[Data]
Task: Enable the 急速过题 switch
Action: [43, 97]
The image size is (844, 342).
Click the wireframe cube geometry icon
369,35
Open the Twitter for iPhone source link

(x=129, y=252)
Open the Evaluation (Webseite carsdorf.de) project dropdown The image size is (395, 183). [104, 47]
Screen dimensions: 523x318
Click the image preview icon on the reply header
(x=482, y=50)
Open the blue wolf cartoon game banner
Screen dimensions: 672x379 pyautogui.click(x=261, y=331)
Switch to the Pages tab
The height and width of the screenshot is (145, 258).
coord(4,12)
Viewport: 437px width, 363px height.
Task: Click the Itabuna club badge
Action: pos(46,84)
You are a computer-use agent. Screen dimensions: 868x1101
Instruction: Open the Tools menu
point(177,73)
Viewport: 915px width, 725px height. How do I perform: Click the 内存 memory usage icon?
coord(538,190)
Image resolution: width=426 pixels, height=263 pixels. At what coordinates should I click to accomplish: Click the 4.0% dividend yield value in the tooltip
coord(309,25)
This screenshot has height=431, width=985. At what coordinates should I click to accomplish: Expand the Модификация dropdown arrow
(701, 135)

...

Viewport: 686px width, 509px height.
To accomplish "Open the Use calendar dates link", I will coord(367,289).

[Task instructions]
Go through the data above and copy each line that holds the word "size".

[Exercise result]
The image size is (844, 342).
Open the Evaluation (Webseite carsdorf.de) project dropdown The image size is (395, 183). [104, 47]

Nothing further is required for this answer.